The rise of the contract lawyer has occurred independently to technological advancements, however, technology will undoubtedly continue to drive growth in the sector, as it has been doing over recent times. 

Primarily, advancements in technology with help facilitate remote working for contract lawyers working individually or as part of a managed team. Remote working is becoming an increasingly attractive proposition for clients as not only can it increase efficiency, but it can lead to a reduction in rental and property spend. Whilst improved IT infrastructures and security systems will support the practicality of remote working, collaboration software and client engagement tools help lawyers to engage with businesses easily, flexibly and effectively. 

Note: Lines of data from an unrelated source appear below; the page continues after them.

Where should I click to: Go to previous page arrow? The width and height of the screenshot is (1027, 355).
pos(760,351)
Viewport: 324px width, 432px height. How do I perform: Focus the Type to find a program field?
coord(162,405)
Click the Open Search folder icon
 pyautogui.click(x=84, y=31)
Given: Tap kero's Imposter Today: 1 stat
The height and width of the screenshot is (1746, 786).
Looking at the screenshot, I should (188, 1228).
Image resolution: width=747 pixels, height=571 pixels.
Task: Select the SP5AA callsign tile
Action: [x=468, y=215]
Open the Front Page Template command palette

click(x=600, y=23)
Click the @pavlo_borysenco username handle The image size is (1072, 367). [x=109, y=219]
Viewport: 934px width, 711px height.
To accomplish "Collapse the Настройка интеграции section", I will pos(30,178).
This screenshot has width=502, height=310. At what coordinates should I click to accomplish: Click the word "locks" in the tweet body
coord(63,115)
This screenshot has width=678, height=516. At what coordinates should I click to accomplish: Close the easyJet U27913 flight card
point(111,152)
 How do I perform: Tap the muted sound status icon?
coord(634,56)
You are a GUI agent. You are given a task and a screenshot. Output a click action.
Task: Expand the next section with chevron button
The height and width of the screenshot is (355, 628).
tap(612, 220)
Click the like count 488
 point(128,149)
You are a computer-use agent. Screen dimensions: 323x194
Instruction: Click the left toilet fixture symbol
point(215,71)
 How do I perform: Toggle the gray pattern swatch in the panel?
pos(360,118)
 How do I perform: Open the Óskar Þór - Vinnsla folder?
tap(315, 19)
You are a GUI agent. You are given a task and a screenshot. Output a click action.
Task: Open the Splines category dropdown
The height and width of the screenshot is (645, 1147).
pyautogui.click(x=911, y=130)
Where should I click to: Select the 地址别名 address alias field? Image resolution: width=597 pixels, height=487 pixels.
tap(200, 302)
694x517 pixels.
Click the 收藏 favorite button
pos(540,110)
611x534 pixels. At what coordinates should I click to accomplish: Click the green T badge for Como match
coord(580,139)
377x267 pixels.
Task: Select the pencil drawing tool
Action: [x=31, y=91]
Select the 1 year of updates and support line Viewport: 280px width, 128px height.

ALB: In the face of technological advancement, what are some of the opportunities and challenges for the lawyers?
Mould: The dramatic headlines declaring robots will take over from lawyers have certainly shone a light on the challenges that lawyers might face from technological advancement and of course, over the long term, the efficiencies created by technological advancement will create leaner in-house legal functions and reduce the amount of time spent on the provision of legal services. In-house lawyers will certainly need to embrace technology to keep up with the changes and developments available in the market, and general counsel will need to ensure they understand new technologies to the extent they are willing to take the plunge and rely on them to help make decisions and review documents. 

This in turn, however, presents ample opportunities for the more ambitious lawyers of today. Those lawyers, and legal functions, that successfully embrace technological advances will find they have a competitive edge over others in the market. As mentioned previously, lawyers will also be able to enjoy more remote and flexible working arrangements because of technological advancements, freeing up some of their time so they can have a life outside of law.

Finally, technological advancements will provide an opportunity for lawyers to develop their skills in other areas outside of the law which complement their existing legal skill sets. Lawyers can, and will increasingly be able to, consider careers in project management, process improvement change management and even coding, for those matters related to legal or quasi-legal issues. Here at LOD we are certain that the future of the legal services sector remains as interesting and exciting as it always has been, and technology and change are fundamental drivers of this.